Ultime ambition: le projet de jumeau numérique de la France et de ses territoires, lancé en mai dernier par l’IGN, le Cerema et l’Institut national de recherche en sciences et technologies du numérique (Inria). Ici, l’IA jouera un rôle central pour exploiter les millions de données obtenues dans le cadre du programme lidar HD notamment.
Pour ce jumeau, l’IGN a aussi l’ambition de s’appuyer sur les développements rapides de l’IA générative pour permettre de fabriquer des données descriptives de territoire avec l’IA et bénéficier des apports du langage naturel. « Ce qui permettra la modélisation du comportement du territoire selon des scénarios qu’on lui soumettra, décrypte Matthieu Porte. De quoi offrir des prévisions d’évolution selon des choix d’aménagement différents par exemple, pour mieux aiguiller la décision publique. «.

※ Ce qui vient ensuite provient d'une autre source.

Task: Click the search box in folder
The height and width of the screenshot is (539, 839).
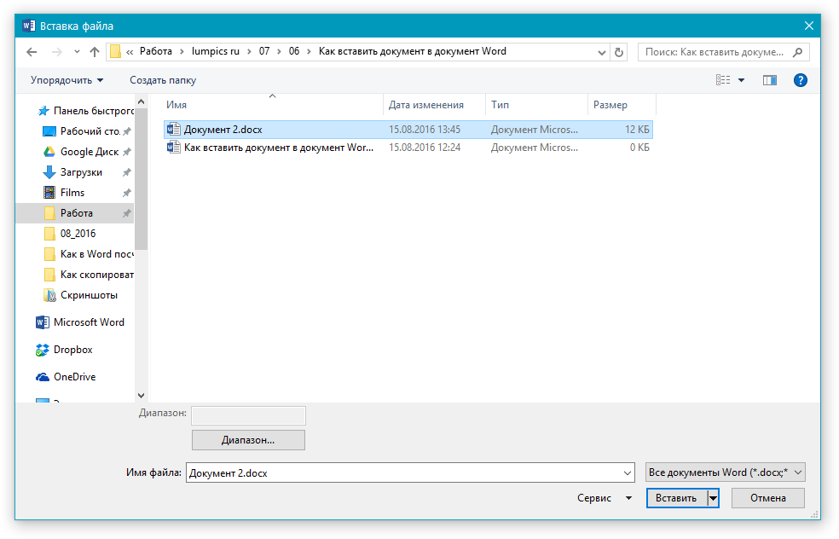Action: (715, 52)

Vers une vision 3D de chaque parcelle
Fin 2020, l’IGN a lancé un immense chantier de modélisation 3D par lidar haute densité (HD) du territoire français. Objectif: faire que d’ici à fin 2025, les faisceaux laser apportent une vision de chaque parcelle avec une précision inédite. Séquencé sur cinq ans, le programme vise la mise à disposition de données 3D relatives au sol et au sursol, qui seront à la fois homogènes, riches, fiables, ouvertes et accessibles à tous. Le potentiel apporté par cette modélisation est considérable.

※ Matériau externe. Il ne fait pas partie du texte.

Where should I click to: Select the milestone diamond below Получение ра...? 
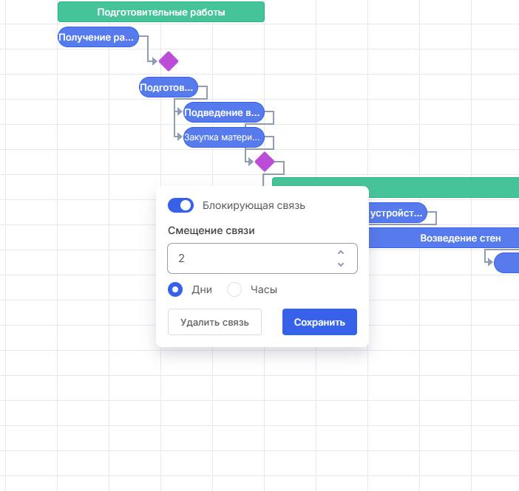(169, 61)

Aujourd’hui, les données lidar sont déjà exploitées en matière de prévention du risque d’inondation. En octobre 2020, les avions de l’IGN ont par exemple effectué en urgence des relevés lidar dans les zones sinistrées par la tempête Alex afin de modéliser précisément les évolutions topographiques des vallées touchées par les intempéries et de faciliter la mise à jour rapide des plans de prévention des risques. Demain, les données lidar HD concernant les zones de forêt permettront d’observer la structuration des peuplements et renseigneront les chercheurs sur la porosité du couvert végétal, l’un des indicateurs clé de la santé des forêts et de leur capacité à se régénérer. « Cela contribuera à renforcer la surveillance des forêts afin de disposer d’une carte de leur vulnérabilité au changement climatique « , souligne l’IGN.